- [Task description]: Below are records to transcribe in full and unchanged; omit every picture.
--- START ---
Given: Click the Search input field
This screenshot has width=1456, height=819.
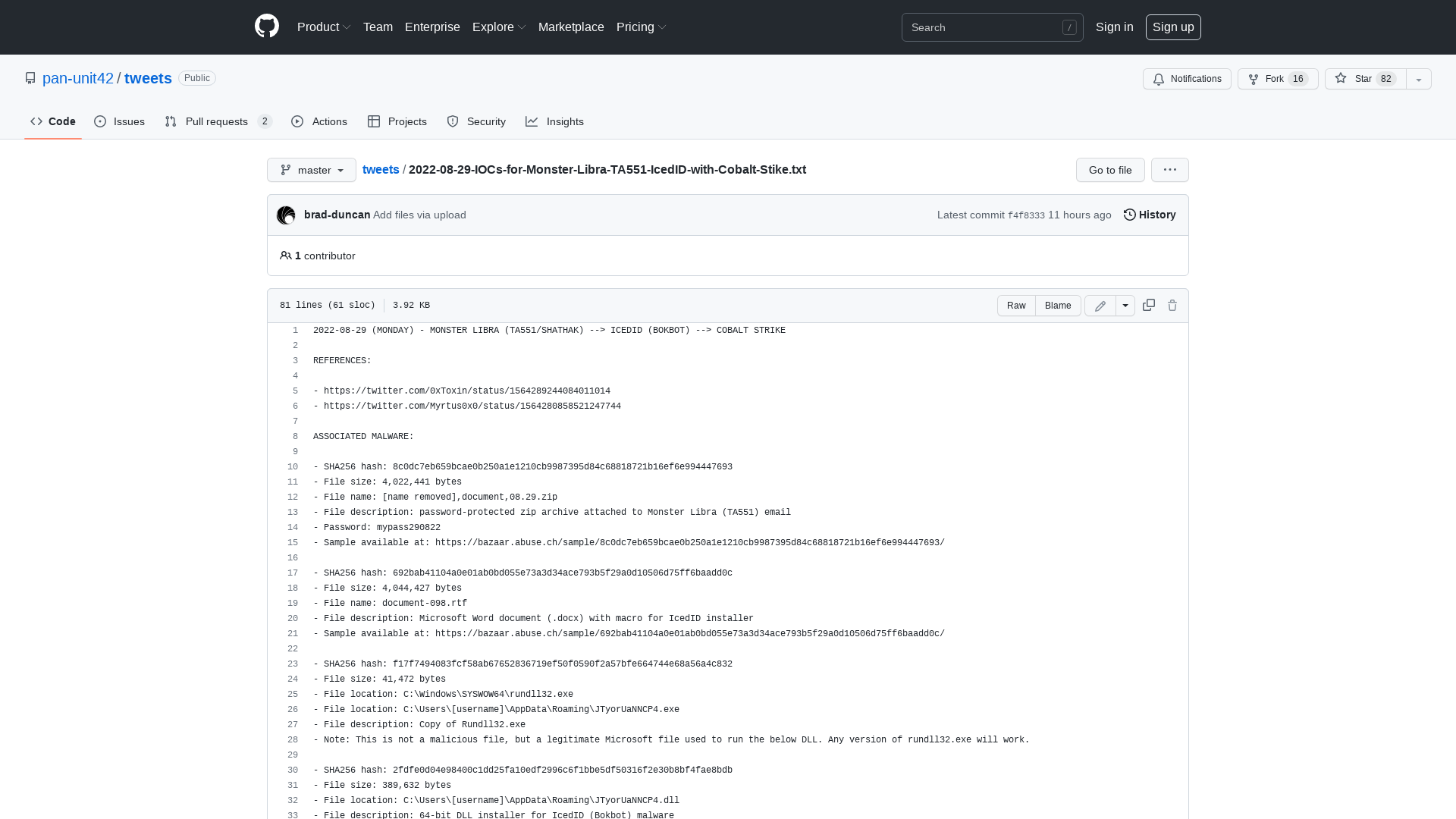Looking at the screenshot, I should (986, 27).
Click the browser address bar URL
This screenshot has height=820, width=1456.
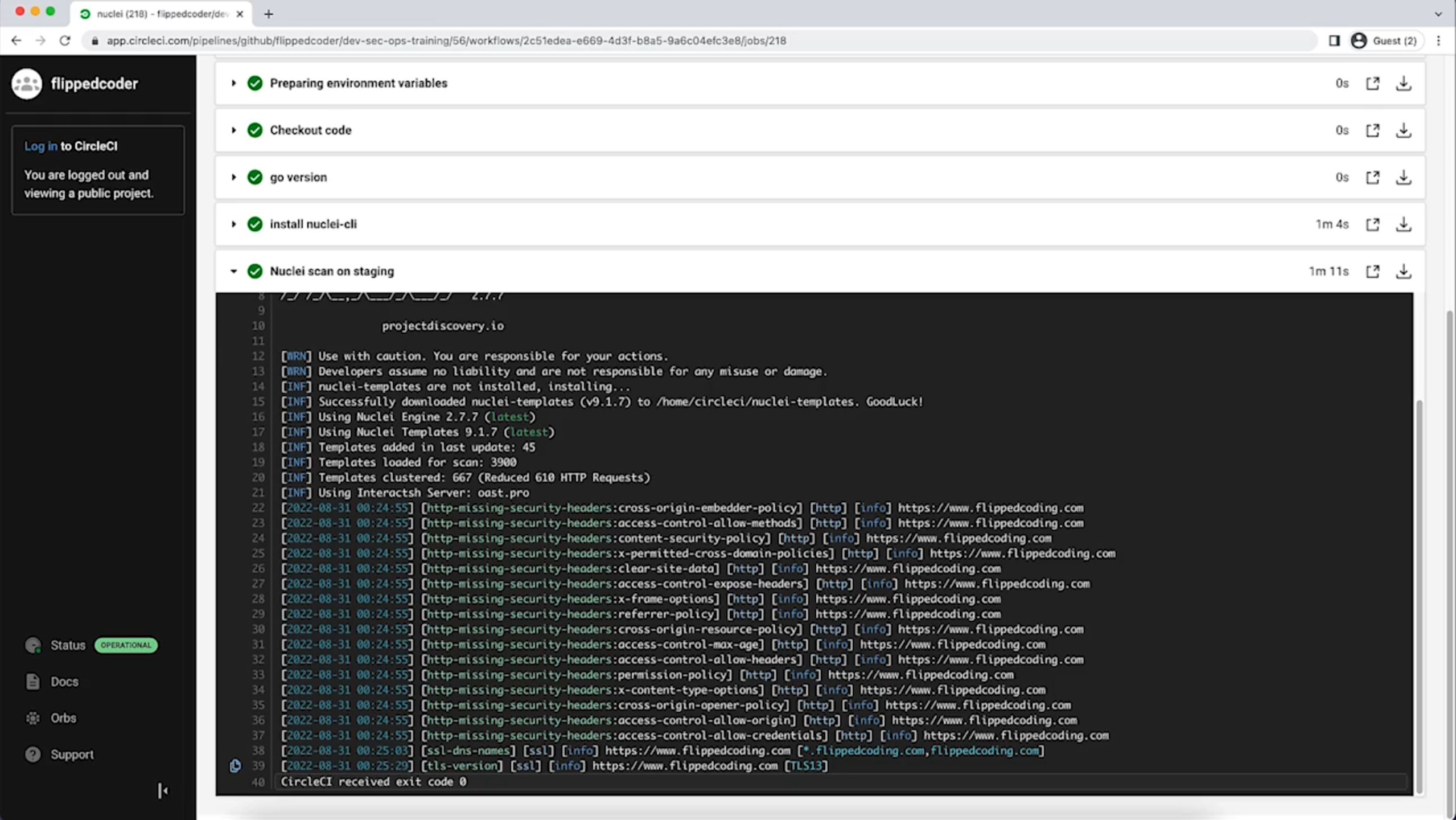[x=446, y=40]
--- END ---
- [Solution to the problem]:
Given: Click the Search input field
This screenshot has width=1456, height=819.
Looking at the screenshot, I should (986, 27).
Click the browser address bar URL
This screenshot has height=820, width=1456.
[x=446, y=40]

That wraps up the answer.